E’ incredibile, ma i meccanismi costruiti in 50 anni di lavoro funzionano benissimo anche in questo contesto. La pandemia così diventa una guerra e non un evento naturale causato dalle conseguenze di una globalizzazione senza regole, a sua volta frutto di un sistema economico sfuggito di mano e al quale tutti (o quasi) in occidente concorrono. Se è una guerra, è stata dichiarata da qualcuno e quel qualcuno è il virus, una entità malvagia, morale, assoluta che vive al di là del tempo e dello spazio e che per motivi non ancora del tutto chiariti vuole impossessarsi dei nostri corpi in modo subdolo e intelligente (sa mutare, sa adattarsi, “è furbo” come le creature aliene dei racconti americani degli anni ’50 e ’60). Come combatterlo? Certo attraverso un comportamento responsabile di tutti (non familiarizzate con il nemico, compatrioti!), ma soprattutto grazie all’apporto di eroi che si battono e si sacrificano nella prima linea delle corsie d’ospedale, e a équipe specializzate di tecnici che come nel migliore film catastrofico americano sopraggiungono al momento opportuno per salvare il mondo.

D’altro canto un altro incredibile racconto lavora sugli stereotipi opposti: il solito non meglio definito complotto vuole controllare gli individui consumatori e liberi inserendo nei loro corpi (altro che virus) mirabolanti microspie. Oppure, a un livello di superiore analisi riferibile al materialismo storico de noantri, il complotto è teso alla limitazione della libertà individuale, ad abituarci ad essere tutti un po’ più schiavi, un po’ più pecore, sottomesse al capitale.

La pandemia non ci ha insegnato nulla

C’è poi il terzo racconto, quello basato sulla sottile soddisfazione di vivere finalmente un grande evento catastrofico che una volta superato rigenererà il nostro mondo: la comparazione con la guerra è qui ormai familiare: il più grande disastro dalla seconda guerra mondiale, come se due eventi del genere fossero comparabili.

Insomma, duole ammetterlo, ma la pandemia conferma tutti gli schemi precedenti: viviamo in un mondo pericoloso che tuttavia, pur sottoponendoci a prove terribili, persino collettive, ci fortifica, attraverso l’apporto della nostra incredibile forza d’animo che ci viene dal sangue della nazione e dall’azione dei nostri magnifici eroi: il male è forte ma una sorta di giustizia universale ci consentirà di sconfiggerlo.
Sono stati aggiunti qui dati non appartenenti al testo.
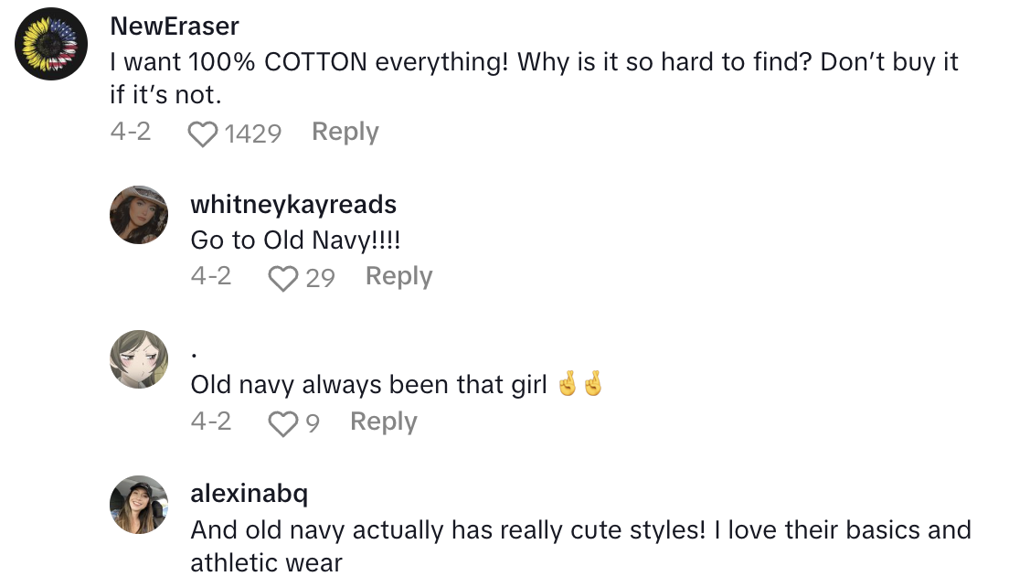Click the 1429 like count
The width and height of the screenshot is (1009, 587).
252,134
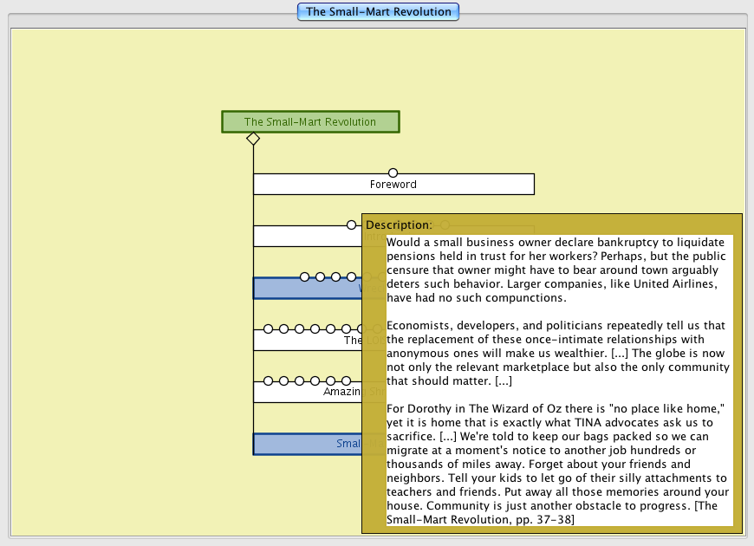Select the blue node in the third row
The width and height of the screenshot is (754, 546).
pos(307,289)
La domanda sorge allora spontanea. Ma se neanche una catastrofe del genere riesce a farci recuperare un sano e fertile senso del tragico, cosa lo potrà mai fare?

E la mente va sempre al finale, quello sì veramente catastrofico, della Coscienza di Zeno. Sebbene malconci, usciremo da questa pandemia. Ma se fossimo invece entrati in un’era di pandemie a ripetizione e concatenate? Naturalmente non me lo auguro. Solo in quel caso però l’evento catastrofico non potrebbe più essere trattato con i normali strumenti esorcistico-narrativi e ci costringerebbe a un ripensamento complessivo della nostra civiltà e delle forme rituali della gestione dell’impuro. Ad ammettere finalmente che quell’impuro siamo noi.